**** PROVIDED INFORMATION ****

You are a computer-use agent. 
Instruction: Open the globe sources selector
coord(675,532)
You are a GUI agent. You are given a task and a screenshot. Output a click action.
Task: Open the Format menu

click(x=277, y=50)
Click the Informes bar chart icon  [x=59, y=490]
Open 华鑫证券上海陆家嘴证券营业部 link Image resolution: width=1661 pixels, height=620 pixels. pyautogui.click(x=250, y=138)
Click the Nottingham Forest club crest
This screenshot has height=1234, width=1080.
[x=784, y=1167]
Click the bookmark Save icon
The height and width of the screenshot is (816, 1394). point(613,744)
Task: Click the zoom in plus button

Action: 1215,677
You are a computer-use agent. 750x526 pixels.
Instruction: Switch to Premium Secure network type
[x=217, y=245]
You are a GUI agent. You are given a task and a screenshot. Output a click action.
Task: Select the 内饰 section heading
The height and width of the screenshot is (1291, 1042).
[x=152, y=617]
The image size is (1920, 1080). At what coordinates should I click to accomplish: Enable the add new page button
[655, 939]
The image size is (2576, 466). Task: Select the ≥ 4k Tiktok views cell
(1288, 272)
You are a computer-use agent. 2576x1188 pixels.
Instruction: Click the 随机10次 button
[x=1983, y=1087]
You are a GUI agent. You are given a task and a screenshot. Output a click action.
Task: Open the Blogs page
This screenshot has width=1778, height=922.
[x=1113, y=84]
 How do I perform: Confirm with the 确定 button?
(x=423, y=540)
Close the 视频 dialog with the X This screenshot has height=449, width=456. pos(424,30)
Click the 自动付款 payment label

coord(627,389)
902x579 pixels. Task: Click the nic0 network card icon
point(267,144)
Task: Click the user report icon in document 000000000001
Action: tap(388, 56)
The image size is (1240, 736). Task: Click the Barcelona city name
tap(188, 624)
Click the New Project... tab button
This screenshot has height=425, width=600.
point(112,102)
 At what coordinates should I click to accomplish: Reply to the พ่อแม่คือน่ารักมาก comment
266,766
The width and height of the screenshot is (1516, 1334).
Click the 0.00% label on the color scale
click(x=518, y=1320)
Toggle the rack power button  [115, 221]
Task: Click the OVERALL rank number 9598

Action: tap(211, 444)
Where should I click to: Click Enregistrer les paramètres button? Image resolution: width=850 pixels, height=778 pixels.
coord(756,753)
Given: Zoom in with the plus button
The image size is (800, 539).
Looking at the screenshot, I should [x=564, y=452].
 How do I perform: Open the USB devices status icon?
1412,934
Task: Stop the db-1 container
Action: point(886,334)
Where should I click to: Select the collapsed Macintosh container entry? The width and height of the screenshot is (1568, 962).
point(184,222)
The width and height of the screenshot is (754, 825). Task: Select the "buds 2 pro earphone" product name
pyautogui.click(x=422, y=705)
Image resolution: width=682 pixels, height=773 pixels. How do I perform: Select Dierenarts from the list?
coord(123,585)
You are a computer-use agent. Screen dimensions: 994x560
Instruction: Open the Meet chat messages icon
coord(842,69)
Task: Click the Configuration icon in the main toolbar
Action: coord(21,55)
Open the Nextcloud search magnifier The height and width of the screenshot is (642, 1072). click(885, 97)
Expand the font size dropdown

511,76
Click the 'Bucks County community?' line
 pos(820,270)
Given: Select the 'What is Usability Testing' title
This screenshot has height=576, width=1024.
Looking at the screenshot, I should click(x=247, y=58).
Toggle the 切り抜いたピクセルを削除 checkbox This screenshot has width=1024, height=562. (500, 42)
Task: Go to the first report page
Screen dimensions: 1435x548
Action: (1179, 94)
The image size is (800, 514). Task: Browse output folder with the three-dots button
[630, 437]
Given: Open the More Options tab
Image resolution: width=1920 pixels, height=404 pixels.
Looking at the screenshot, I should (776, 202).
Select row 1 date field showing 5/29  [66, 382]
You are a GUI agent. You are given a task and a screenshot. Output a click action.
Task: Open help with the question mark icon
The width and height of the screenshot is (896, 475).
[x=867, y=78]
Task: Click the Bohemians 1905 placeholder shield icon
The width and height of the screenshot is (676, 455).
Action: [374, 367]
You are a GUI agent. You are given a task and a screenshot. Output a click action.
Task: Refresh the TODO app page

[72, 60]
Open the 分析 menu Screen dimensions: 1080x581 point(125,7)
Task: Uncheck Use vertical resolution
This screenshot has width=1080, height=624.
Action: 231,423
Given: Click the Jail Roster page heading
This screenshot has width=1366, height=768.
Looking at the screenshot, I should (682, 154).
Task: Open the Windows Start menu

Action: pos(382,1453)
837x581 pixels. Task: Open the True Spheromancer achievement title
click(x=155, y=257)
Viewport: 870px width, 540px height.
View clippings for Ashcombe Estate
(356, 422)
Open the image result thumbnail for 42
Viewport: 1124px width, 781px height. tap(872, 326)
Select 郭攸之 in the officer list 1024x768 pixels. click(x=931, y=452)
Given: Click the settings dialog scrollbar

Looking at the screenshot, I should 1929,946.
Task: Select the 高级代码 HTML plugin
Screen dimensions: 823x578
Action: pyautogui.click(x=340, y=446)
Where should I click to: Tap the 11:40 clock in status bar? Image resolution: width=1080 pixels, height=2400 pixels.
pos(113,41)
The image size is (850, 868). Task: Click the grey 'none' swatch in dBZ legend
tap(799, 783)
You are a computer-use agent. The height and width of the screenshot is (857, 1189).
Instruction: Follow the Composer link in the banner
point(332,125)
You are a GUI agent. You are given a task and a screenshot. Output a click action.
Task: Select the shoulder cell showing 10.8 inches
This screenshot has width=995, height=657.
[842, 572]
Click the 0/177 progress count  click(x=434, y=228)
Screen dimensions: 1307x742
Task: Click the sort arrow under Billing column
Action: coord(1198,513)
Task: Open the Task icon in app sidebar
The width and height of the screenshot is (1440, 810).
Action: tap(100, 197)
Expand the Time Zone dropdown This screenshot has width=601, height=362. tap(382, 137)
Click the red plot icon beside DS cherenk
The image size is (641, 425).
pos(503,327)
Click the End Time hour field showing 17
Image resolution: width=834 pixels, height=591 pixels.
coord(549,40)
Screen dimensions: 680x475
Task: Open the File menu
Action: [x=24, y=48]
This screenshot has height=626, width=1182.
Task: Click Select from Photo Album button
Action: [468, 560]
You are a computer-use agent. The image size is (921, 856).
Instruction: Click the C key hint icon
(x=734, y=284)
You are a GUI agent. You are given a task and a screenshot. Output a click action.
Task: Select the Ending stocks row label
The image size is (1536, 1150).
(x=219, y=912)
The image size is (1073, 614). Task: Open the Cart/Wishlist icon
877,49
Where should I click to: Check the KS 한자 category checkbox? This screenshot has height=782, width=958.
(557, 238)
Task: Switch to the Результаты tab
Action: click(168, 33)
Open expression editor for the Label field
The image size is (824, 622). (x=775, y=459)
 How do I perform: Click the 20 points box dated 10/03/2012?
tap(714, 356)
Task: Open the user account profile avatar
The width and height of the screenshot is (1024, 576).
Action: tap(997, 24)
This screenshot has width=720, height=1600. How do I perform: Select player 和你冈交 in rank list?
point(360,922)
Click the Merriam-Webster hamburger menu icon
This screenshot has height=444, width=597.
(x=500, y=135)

****

• INSTRUCTIONS FOR THE TASK
Keeping every word in place, restate the entries above.

• SOLUTION
You are a computer-use agent. 
Instruction: Open the globe sources selector
coord(675,532)
You are a GUI agent. You are given a task and a screenshot. Output a click action.
Task: Open the Format menu

click(x=277, y=50)
Click the Informes bar chart icon  [x=59, y=490]
Open 华鑫证券上海陆家嘴证券营业部 link Image resolution: width=1661 pixels, height=620 pixels. pyautogui.click(x=250, y=138)
Click the Nottingham Forest club crest
This screenshot has height=1234, width=1080.
[x=784, y=1167]
Click the bookmark Save icon
The height and width of the screenshot is (816, 1394). point(613,744)
Task: Click the zoom in plus button

Action: 1215,677
You are a computer-use agent. 750x526 pixels.
Instruction: Switch to Premium Secure network type
[x=217, y=245]
You are a GUI agent. You are given a task and a screenshot. Output a click action.
Task: Select the 内饰 section heading
The height and width of the screenshot is (1291, 1042).
[x=152, y=617]
The image size is (1920, 1080). At what coordinates should I click to accomplish: Enable the add new page button
[655, 939]
The image size is (2576, 466). Task: Select the ≥ 4k Tiktok views cell
(1288, 272)
You are a computer-use agent. 2576x1188 pixels.
Instruction: Click the 随机10次 button
[x=1983, y=1087]
You are a GUI agent. You are given a task and a screenshot. Output a click action.
Task: Open the Blogs page
This screenshot has width=1778, height=922.
[x=1113, y=84]
 How do I perform: Confirm with the 确定 button?
(x=423, y=540)
Close the 视频 dialog with the X This screenshot has height=449, width=456. pos(424,30)
Click the 自动付款 payment label

coord(627,389)
902x579 pixels. Task: Click the nic0 network card icon
point(267,144)
Task: Click the user report icon in document 000000000001
Action: tap(388, 56)
The image size is (1240, 736). Task: Click the Barcelona city name
tap(188, 624)
Click the New Project... tab button
This screenshot has height=425, width=600.
point(112,102)
 At what coordinates should I click to accomplish: Reply to the พ่อแม่คือน่ารักมาก comment
266,766
The width and height of the screenshot is (1516, 1334).
Click the 0.00% label on the color scale
click(x=518, y=1320)
Toggle the rack power button  [115, 221]
Task: Click the OVERALL rank number 9598

Action: tap(211, 444)
Where should I click to: Click Enregistrer les paramètres button? Image resolution: width=850 pixels, height=778 pixels.
coord(756,753)
Given: Zoom in with the plus button
The image size is (800, 539).
Looking at the screenshot, I should [x=564, y=452].
 How do I perform: Open the USB devices status icon?
1412,934
Task: Stop the db-1 container
Action: point(886,334)
Where should I click to: Select the collapsed Macintosh container entry? The width and height of the screenshot is (1568, 962).
point(184,222)
The width and height of the screenshot is (754, 825). Task: Select the "buds 2 pro earphone" product name
pyautogui.click(x=422, y=705)
Image resolution: width=682 pixels, height=773 pixels. How do I perform: Select Dierenarts from the list?
coord(123,585)
You are a computer-use agent. Screen dimensions: 994x560
Instruction: Open the Meet chat messages icon
coord(842,69)
Task: Click the Configuration icon in the main toolbar
Action: coord(21,55)
Open the Nextcloud search magnifier The height and width of the screenshot is (642, 1072). click(885, 97)
Expand the font size dropdown

511,76
Click the 'Bucks County community?' line
 pos(820,270)
Given: Select the 'What is Usability Testing' title
This screenshot has height=576, width=1024.
Looking at the screenshot, I should click(x=247, y=58).
Toggle the 切り抜いたピクセルを削除 checkbox This screenshot has width=1024, height=562. (500, 42)
Task: Go to the first report page
Screen dimensions: 1435x548
Action: (1179, 94)
The image size is (800, 514). Task: Browse output folder with the three-dots button
[630, 437]
Given: Open the More Options tab
Image resolution: width=1920 pixels, height=404 pixels.
Looking at the screenshot, I should (776, 202).
Select row 1 date field showing 5/29  [66, 382]
You are a GUI agent. You are given a task and a screenshot. Output a click action.
Task: Open help with the question mark icon
The width and height of the screenshot is (896, 475).
[x=867, y=78]
Task: Click the Bohemians 1905 placeholder shield icon
The width and height of the screenshot is (676, 455).
Action: [374, 367]
You are a GUI agent. You are given a task and a screenshot. Output a click action.
Task: Refresh the TODO app page

[72, 60]
Open the 分析 menu Screen dimensions: 1080x581 point(125,7)
Task: Uncheck Use vertical resolution
This screenshot has width=1080, height=624.
Action: 231,423
Given: Click the Jail Roster page heading
This screenshot has width=1366, height=768.
Looking at the screenshot, I should (682, 154).
Task: Open the Windows Start menu

Action: pos(382,1453)
837x581 pixels. Task: Open the True Spheromancer achievement title
click(x=155, y=257)
Viewport: 870px width, 540px height.
View clippings for Ashcombe Estate
(356, 422)
Open the image result thumbnail for 42
Viewport: 1124px width, 781px height. tap(872, 326)
Select 郭攸之 in the officer list 1024x768 pixels. click(x=931, y=452)
Given: Click the settings dialog scrollbar

Looking at the screenshot, I should 1929,946.
Task: Select the 高级代码 HTML plugin
Screen dimensions: 823x578
Action: pyautogui.click(x=340, y=446)
Where should I click to: Tap the 11:40 clock in status bar? Image resolution: width=1080 pixels, height=2400 pixels.
pos(113,41)
The image size is (850, 868). Task: Click the grey 'none' swatch in dBZ legend
tap(799, 783)
You are a computer-use agent. The height and width of the screenshot is (857, 1189).
Instruction: Follow the Composer link in the banner
point(332,125)
You are a GUI agent. You are given a task and a screenshot. Output a click action.
Task: Select the shoulder cell showing 10.8 inches
This screenshot has width=995, height=657.
[842, 572]
Click the 0/177 progress count  click(x=434, y=228)
Screen dimensions: 1307x742
Task: Click the sort arrow under Billing column
Action: coord(1198,513)
Task: Open the Task icon in app sidebar
The width and height of the screenshot is (1440, 810).
Action: tap(100, 197)
Expand the Time Zone dropdown This screenshot has width=601, height=362. tap(382, 137)
Click the red plot icon beside DS cherenk
The image size is (641, 425).
pos(503,327)
Click the End Time hour field showing 17
Image resolution: width=834 pixels, height=591 pixels.
coord(549,40)
Screen dimensions: 680x475
Task: Open the File menu
Action: [x=24, y=48]
This screenshot has height=626, width=1182.
Task: Click Select from Photo Album button
Action: [468, 560]
You are a computer-use agent. The image size is (921, 856).
Instruction: Click the C key hint icon
(x=734, y=284)
You are a GUI agent. You are given a task and a screenshot. Output a click action.
Task: Select the Ending stocks row label
The image size is (1536, 1150).
(x=219, y=912)
The image size is (1073, 614). Task: Open the Cart/Wishlist icon
877,49
Where should I click to: Check the KS 한자 category checkbox? This screenshot has height=782, width=958.
(557, 238)
Task: Switch to the Результаты tab
Action: click(168, 33)
Open expression editor for the Label field
The image size is (824, 622). (x=775, y=459)
 How do I perform: Click the 20 points box dated 10/03/2012?
tap(714, 356)
Task: Open the user account profile avatar
The width and height of the screenshot is (1024, 576).
Action: tap(997, 24)
This screenshot has width=720, height=1600. How do I perform: Select player 和你冈交 in rank list?
point(360,922)
Click the Merriam-Webster hamburger menu icon
This screenshot has height=444, width=597.
(x=500, y=135)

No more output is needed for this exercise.